The chief difference there is that the nBSG has production values and acting worlds above the original series, and actually looks at how the survivors of an apocalypse might react.
And while I haven't seen the latest Bond movie I heard that Bond also got back to his "roots" as government assasine and not gentlemen spy.
Bond in the books (and in the few earliest movies) is a sexist, snobbish and quite brutal bastard, whose job includes killing very often. (That's the whole point of his 007 classification; he is willing to, capable and licensed to kill.)
In the past paladins were shining knights and compared to today not many questioned how paladins have to behave themselves.

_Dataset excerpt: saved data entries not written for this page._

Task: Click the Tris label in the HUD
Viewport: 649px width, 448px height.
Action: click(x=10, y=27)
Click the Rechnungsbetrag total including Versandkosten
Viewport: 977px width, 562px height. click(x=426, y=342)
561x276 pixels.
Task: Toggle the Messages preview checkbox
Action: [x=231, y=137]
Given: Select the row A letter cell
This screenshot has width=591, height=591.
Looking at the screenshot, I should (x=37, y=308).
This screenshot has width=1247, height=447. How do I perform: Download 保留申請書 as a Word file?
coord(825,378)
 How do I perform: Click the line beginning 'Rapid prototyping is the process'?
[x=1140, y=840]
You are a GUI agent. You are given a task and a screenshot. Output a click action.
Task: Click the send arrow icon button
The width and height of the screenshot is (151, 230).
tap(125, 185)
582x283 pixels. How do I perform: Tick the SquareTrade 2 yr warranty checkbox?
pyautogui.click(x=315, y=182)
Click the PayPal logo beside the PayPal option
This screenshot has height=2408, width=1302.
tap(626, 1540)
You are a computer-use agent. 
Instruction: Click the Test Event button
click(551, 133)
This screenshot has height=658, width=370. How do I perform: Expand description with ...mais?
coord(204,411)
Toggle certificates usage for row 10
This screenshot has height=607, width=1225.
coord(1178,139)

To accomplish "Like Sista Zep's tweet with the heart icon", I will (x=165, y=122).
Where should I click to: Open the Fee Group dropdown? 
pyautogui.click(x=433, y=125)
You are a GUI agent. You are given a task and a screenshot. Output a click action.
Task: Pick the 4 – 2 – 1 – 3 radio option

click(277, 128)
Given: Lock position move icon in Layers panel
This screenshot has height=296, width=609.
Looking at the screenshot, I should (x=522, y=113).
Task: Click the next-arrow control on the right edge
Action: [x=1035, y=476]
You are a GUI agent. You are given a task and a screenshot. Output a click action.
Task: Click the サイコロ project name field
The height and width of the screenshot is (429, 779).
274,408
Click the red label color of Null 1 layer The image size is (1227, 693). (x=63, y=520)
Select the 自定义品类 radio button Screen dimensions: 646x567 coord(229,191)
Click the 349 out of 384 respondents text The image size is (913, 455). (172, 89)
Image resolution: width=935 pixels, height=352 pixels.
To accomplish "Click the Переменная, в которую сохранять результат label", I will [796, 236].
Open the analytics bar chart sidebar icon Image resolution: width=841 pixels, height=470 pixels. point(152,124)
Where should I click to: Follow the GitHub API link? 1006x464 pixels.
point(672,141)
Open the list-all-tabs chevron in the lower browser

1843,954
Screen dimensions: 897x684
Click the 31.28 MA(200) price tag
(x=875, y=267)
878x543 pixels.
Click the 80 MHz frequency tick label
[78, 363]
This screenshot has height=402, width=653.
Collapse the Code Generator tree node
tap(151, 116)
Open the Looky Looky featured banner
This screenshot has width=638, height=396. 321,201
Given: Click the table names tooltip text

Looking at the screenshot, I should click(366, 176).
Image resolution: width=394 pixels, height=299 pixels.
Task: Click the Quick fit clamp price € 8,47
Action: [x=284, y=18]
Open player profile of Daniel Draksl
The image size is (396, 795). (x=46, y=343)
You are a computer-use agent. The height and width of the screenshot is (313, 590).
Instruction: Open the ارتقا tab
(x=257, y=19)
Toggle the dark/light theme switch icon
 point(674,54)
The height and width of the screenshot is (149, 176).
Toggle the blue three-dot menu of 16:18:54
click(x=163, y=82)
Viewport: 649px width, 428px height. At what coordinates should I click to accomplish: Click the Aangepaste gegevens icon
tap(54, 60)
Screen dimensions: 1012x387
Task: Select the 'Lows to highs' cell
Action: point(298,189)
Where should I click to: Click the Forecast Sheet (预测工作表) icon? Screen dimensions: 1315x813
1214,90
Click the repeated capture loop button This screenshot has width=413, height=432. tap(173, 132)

I really doubt that; stories about Lawful Stupid, stick-up-their-ahem paladins are as old as the class. In the older editions, however, the paladin's code was spelled out in more depth (or at least bredth) than in 3.*, which may have helped with the corner cases.
But today more and more players are dissatisfied with paladins because they are too restricting with their "no evil" code.
In my experience, people are dissatisfied with paladins since the players and GMs tend to have very different opinions of where, exactly, the paladin's limits are. (That, and clerics tend to be mechanically better as spellcasting holy warriors anyway.) Furthermore, the inflexibility of paladin's code brings out the worst in many gamers, leading to never-ending threads about orc babies etc.
And saying that design decisions in D&D are not made to give what the people currently want (in this case dark heroes) is nonsense. D&D is still a product that has to sell so it gets changed to what the people want. The evolution of the drow a probably the best example of this.
I'm not denying that people now like and want dark(er) heroes and themes; what I disagreed with was your implication that this is somehow a new issue (or a sign of shallowness). As for the drow, they are if anything even nastier these days. It's just that a lot of people want to play the non-NE or CE outlier individuals.
Kahuna Burger said:
The only backstory available to a core class? Not in my game.
Good thing that there are going to be at least shadow and fey pacts as well, isn't it?
Kobu said:
I have a feeling that someone at WotC is really into the Harry Dresden books. Wizardly implements, the Hellfire Warlock, and now fey and demonic pacts all ripped right from the pages of the Dresden Files.
Well, those are pretty good books.

And, as you yourself mentioned, they are not new ideas by any means, and have a basis in folklore and myth; if anything, we should wonder why a thing like a wizard's staff has been portrayed as little more than a grenade launcher in D&D for years?